(Dataset entries)
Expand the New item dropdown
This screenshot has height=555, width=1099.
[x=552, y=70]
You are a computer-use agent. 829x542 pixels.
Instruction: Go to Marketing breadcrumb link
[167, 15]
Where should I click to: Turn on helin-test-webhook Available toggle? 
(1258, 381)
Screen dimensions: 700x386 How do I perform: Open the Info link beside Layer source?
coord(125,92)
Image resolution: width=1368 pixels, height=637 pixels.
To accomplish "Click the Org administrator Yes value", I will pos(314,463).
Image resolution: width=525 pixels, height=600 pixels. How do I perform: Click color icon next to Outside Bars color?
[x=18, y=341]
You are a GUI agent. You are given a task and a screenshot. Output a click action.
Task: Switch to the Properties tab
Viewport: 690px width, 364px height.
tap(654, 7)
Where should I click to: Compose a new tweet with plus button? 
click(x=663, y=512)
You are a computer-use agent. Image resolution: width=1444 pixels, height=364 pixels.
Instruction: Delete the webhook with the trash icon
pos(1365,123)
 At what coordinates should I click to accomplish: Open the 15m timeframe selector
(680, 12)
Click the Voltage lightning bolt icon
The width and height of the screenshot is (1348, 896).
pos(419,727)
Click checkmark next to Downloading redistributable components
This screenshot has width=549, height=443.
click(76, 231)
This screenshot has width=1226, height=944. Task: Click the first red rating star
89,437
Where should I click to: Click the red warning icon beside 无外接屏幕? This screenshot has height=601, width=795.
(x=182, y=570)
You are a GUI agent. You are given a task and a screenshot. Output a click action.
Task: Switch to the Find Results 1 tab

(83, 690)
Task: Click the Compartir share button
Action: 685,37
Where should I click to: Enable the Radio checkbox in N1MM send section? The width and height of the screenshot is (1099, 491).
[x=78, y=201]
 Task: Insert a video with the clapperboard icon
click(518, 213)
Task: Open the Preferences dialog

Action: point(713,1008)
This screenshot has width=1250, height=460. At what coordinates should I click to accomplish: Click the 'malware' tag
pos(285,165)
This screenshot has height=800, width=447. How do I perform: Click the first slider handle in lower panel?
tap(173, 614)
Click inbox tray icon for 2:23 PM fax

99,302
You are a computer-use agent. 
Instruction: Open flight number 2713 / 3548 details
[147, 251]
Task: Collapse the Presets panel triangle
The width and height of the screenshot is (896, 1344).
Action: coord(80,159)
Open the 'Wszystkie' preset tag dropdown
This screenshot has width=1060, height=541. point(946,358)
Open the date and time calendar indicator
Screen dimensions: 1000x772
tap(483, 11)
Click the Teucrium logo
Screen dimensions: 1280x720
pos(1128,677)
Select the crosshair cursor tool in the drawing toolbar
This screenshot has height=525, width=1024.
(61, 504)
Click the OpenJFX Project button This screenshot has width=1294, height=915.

Try it — Look above for the line with "Screen dimensions: 1280x720", then copy it and each later line exactly, stopping at the last line of the records.

Result for this exercise —
Screen dimensions: 1280x720
pos(1128,677)
Select the crosshair cursor tool in the drawing toolbar
This screenshot has height=525, width=1024.
(61, 504)
Click the OpenJFX Project button This screenshot has width=1294, height=915.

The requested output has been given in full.